The miserable shop of the wood-sawyer was so small, that its whole surface furnished very indifferent space for this legend. He had got somebody to scrawl it up for him, however, who had squeezed Death in with most inappropriate difficulty. On his house-top, he displayed pike and cap, as a good citizen must, and in a window he had stationed his saw inscribed as his "Little Sainte Guillotine"-- for the great sharp female was by that time popularly canonised. His shop was shut and he was not there, which was a relief to Lucie, and left her quite alone.

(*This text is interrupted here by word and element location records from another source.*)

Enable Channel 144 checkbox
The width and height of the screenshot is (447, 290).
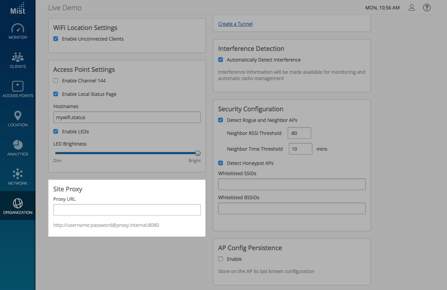click(x=56, y=80)
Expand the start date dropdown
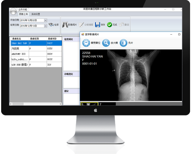 pyautogui.click(x=45, y=20)
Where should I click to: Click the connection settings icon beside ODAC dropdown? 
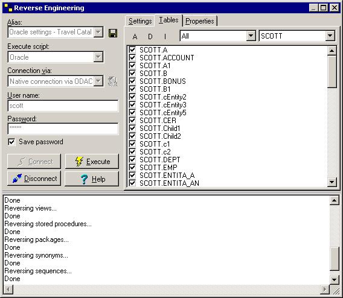click(x=113, y=81)
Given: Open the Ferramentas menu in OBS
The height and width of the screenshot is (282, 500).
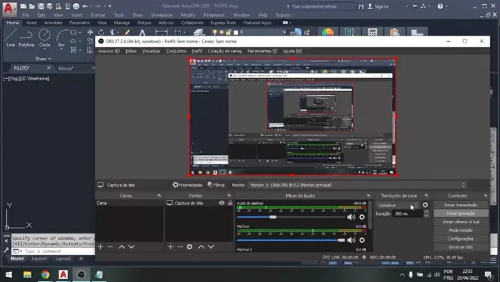Looking at the screenshot, I should click(262, 51).
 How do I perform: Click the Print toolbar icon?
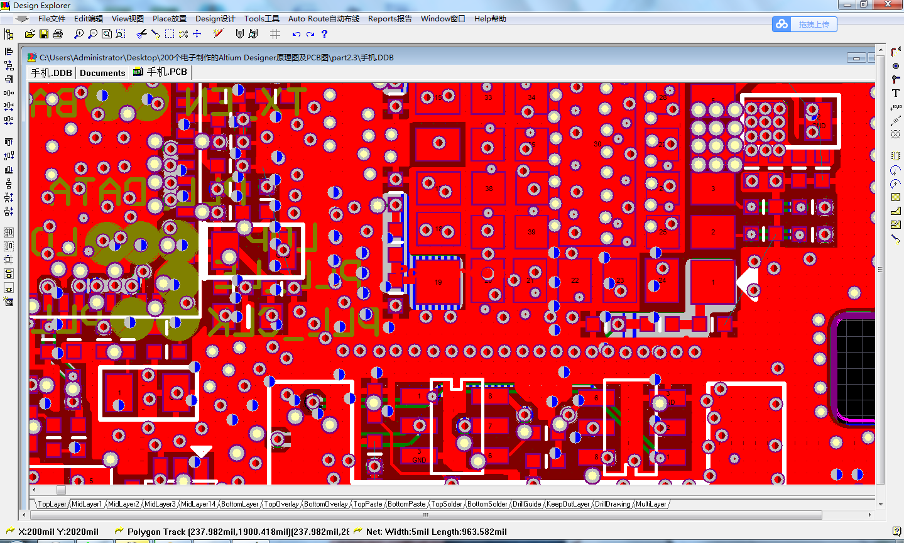point(58,34)
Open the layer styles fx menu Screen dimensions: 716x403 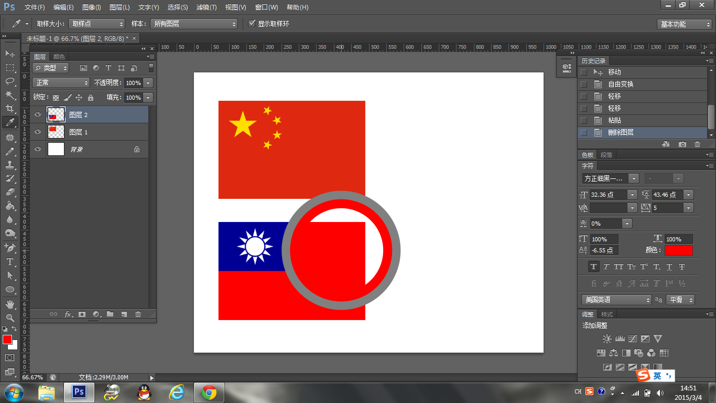[x=67, y=314]
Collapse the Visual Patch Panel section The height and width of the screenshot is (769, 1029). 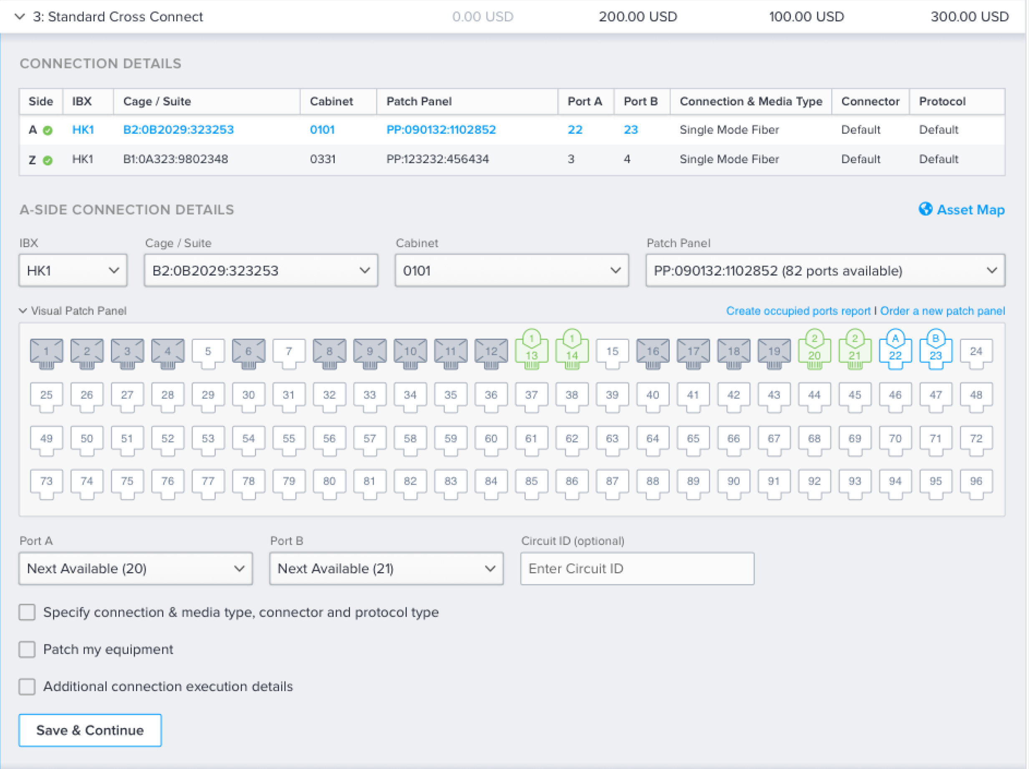click(23, 311)
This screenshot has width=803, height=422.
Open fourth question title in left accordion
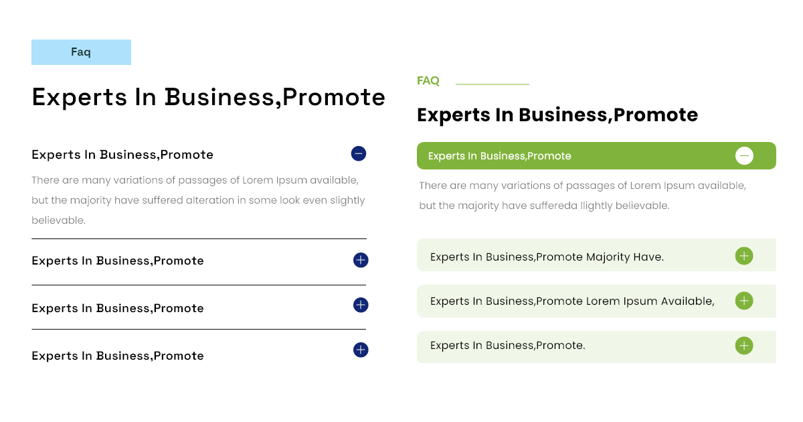point(118,356)
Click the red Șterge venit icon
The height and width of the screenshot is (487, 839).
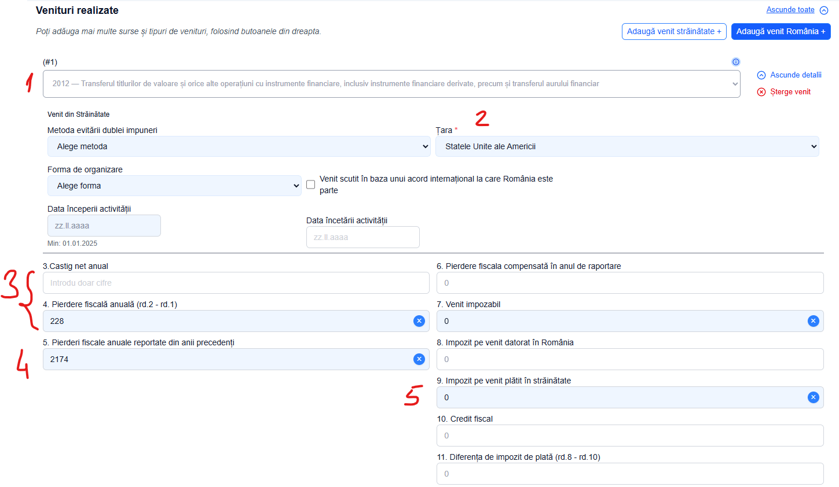tap(761, 92)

But, he was not far off, for presently she heard a troubled movement and a shouting coming along, which filled her with fear. A moment afterwards, and a throng of people came pouring round the corner by the prison wall, in the midst of whom was the wood-sawyer hand in hand with The Vengeance. There could not be fewer than five hundred people, and they were dancing like five thousand demons. There was no other music than their own singing. They danced to the popular Revolution song, keeping a ferocious time that was like a gnashing of teeth in unison. Men and women danced together, women danced together, men danced together, as hazard had brought them together. At first, they were a mere storm of coarse red caps and coarse woollen rags; but, as they filled the place, and stopped to dance about Lucie, some ghastly apparition of a dance-figure gone raving mad arose among them.